═════ PAGE TEXT ═════

David A. Torrey
Show all articles by Prof. David Torrey
Clarkson University, Capital Region Campus
80 Nott Terrace
Schenectady, NY 12308
[email protected]
Overview
The following notes are offered to help you refresh your memory on some fundamental circuit analysis techniques. In particular, a review of reactive components and transformers is offered, followed by a brief review of time domain circuit analysis. The notes conclude with a discussion of some basic power concepts. The orientation of these notes is from the perspective of the power electronics engineer. That is, while these notes should not present you with any new material (I hope!), they may present things in a way which is different from the treatment given in an introductory circuits text. These notes are not intended to provide an exhaustive treatment of circuit analysis; see [1, 2] for a more complete treatment.
Circuit Components
Semiconductor devices can be operated to change the shape of the voltage and current waveforms which are applied to a load. In power electronics we do this to efficiently convert energy from one form to another. Semiconductor devices are not, however, capable of changing the instantaneous power spectrum. In order to change the instantaneous power spectrum we use energy storage elements, principally inductors and capacitors. This is why power electronic converters always contain filter elements. This section provides a brief review of how these elements work and how we will choose to view their operation as we analyze power electronic circuits. A review of transformers is also included, since most people have had limited exposure to these devices which we will use in sometimes unconventional ways.

═════

◆ **LIST OF TASKS**:
- A) Which topics does the overview on the circuit analysis page say the notes will review or discuss?
- B) Could you reproduce the stretch of the circuit analysis page from "David A. Torrey" through "more complete treatment."?
Work only from the circuit analysis page.

═════ DATA SHOWN ═════

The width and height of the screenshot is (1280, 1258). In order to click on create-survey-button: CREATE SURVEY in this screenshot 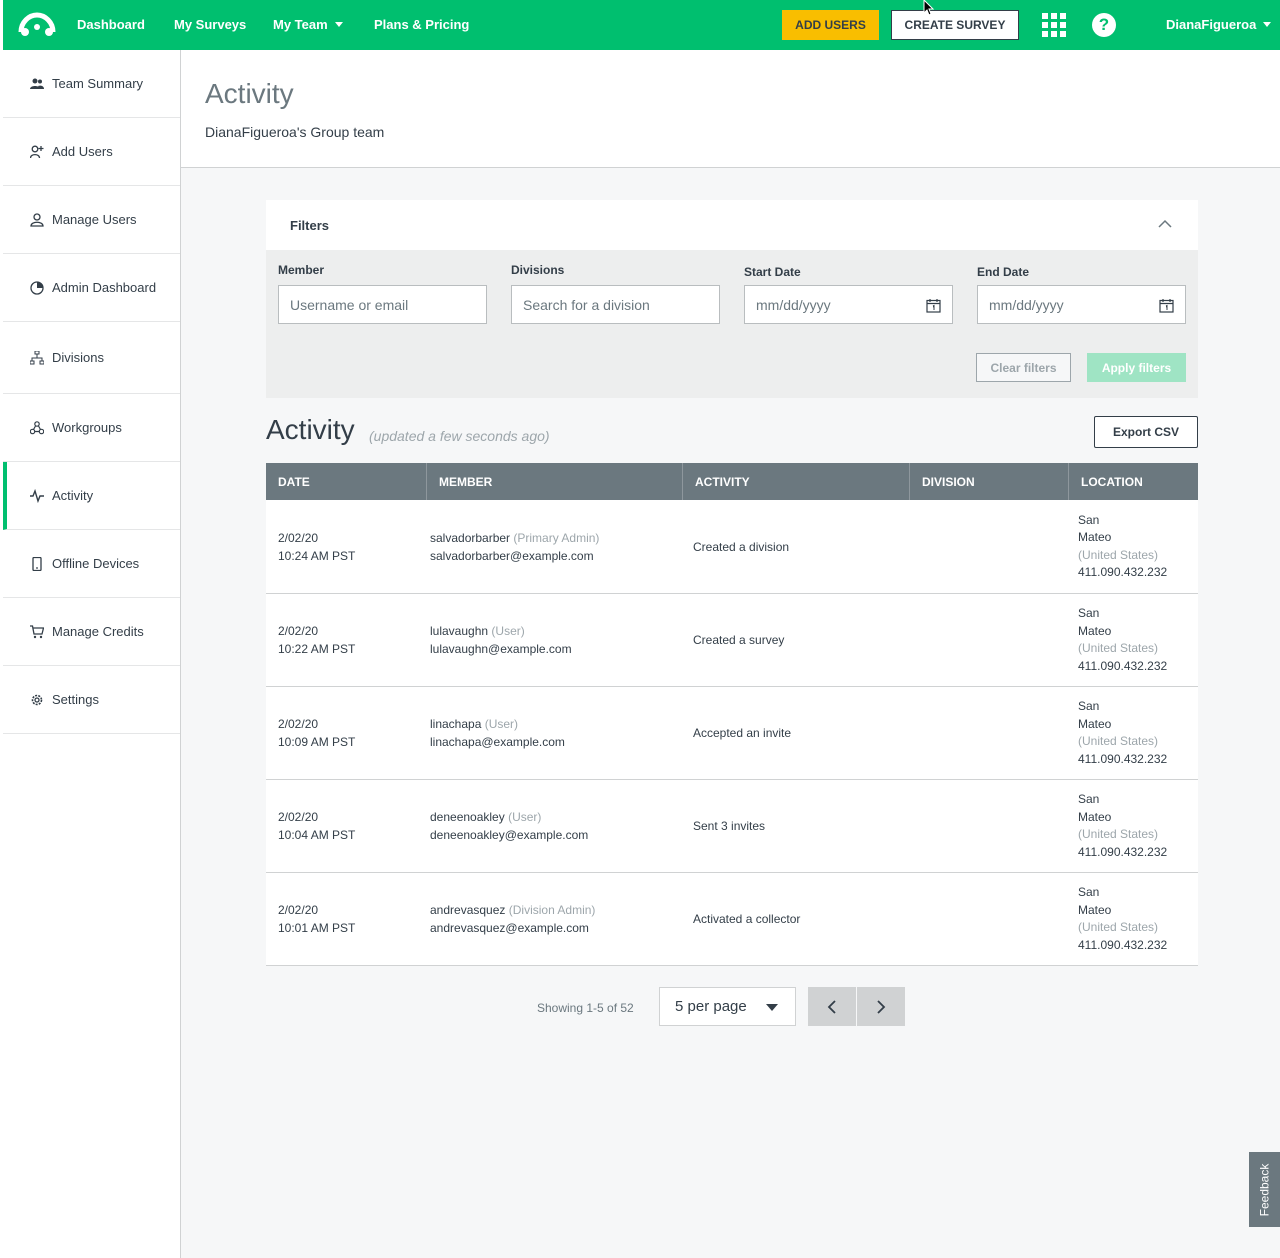, I will do `click(955, 25)`.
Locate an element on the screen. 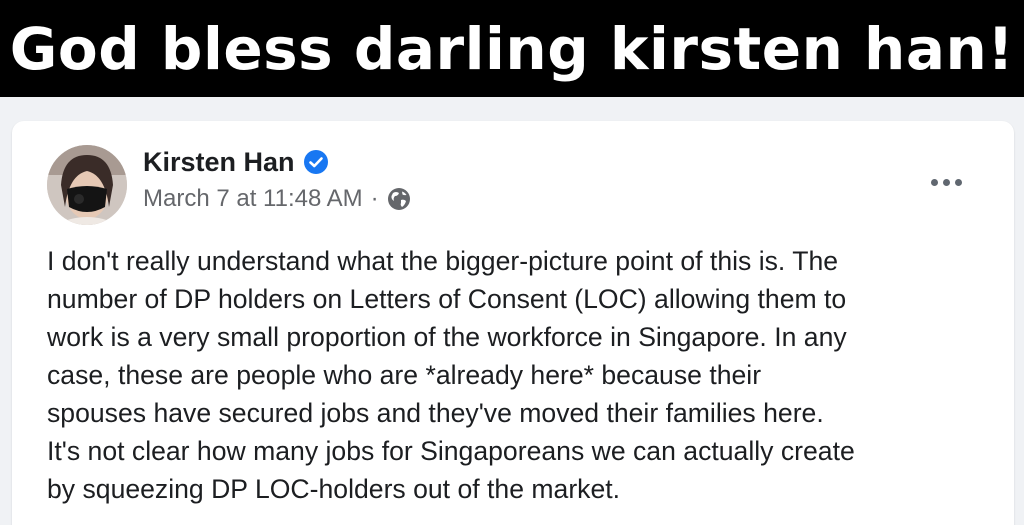  author-name: Kirsten Han is located at coordinates (219, 162).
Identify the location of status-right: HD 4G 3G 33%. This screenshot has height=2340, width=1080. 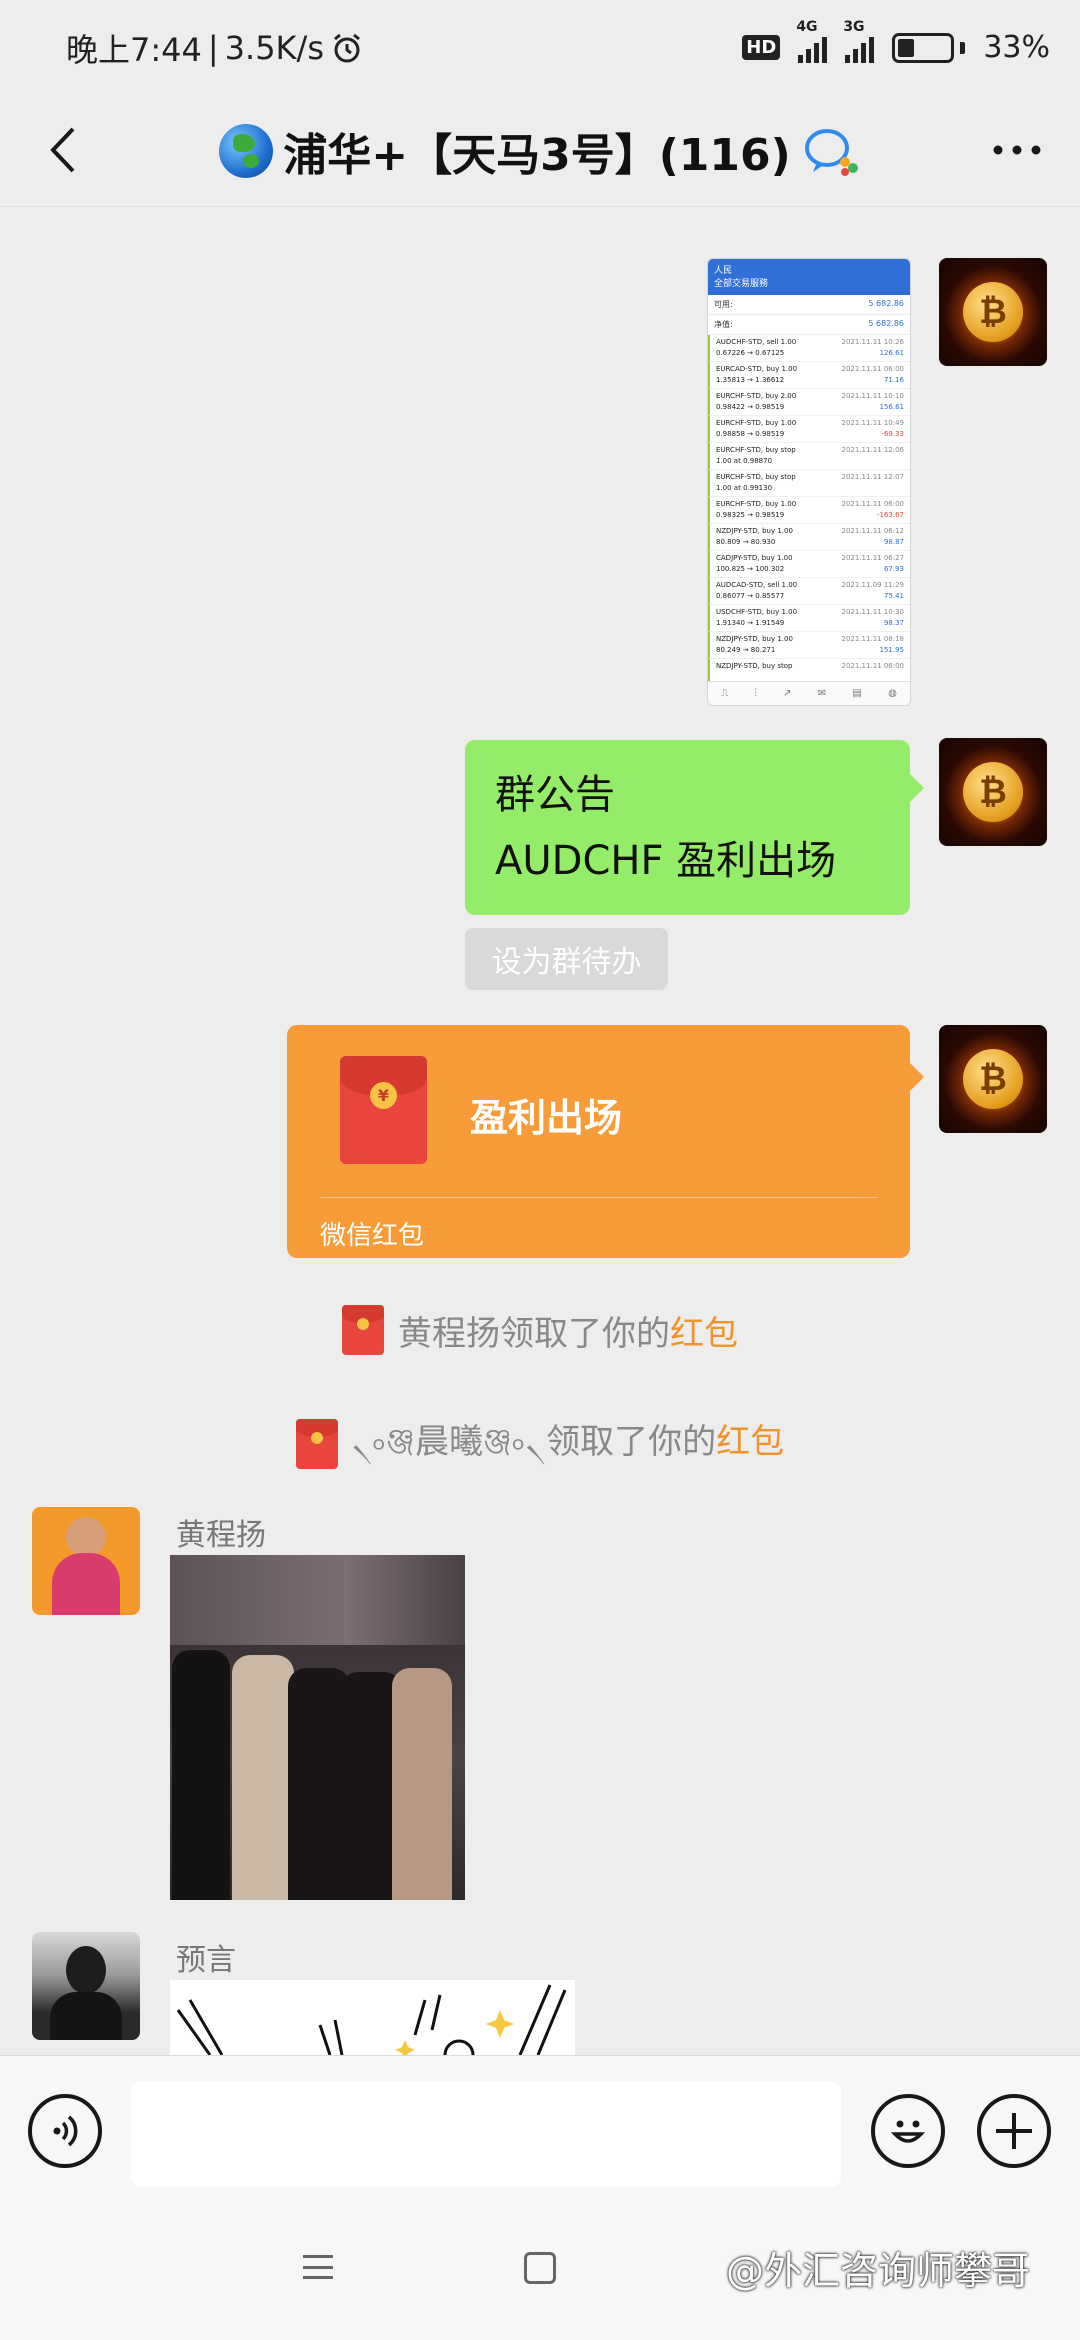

═════

◆ **REPLIES**:
- A)
- Reactive components
- Transformers
- Time domain circuit analysis
- Basic power concepts

- B)
David A. Torrey
Show all articles by Prof. David Torrey
Clarkson University, Capital Region Campus
80 Nott Terrace
Schenectady, NY 12308
[email protected]
Overview
The following notes are offered to help you refresh your memory on some fundamental circuit analysis techniques. In particular, a review of reactive components and transformers is offered, followed by a brief review of time domain circuit analysis. The notes conclude with a discussion of some basic power concepts. The orientation of these notes is from the perspective of the power electronics engineer. That is, while these notes should not present you with any new material (I hope!), they may present things in a way which is different from the treatment given in an introductory circuits text. These notes are not intended to provide an exhaustive treatment of circuit analysis; see [1, 2] for a more complete treatment.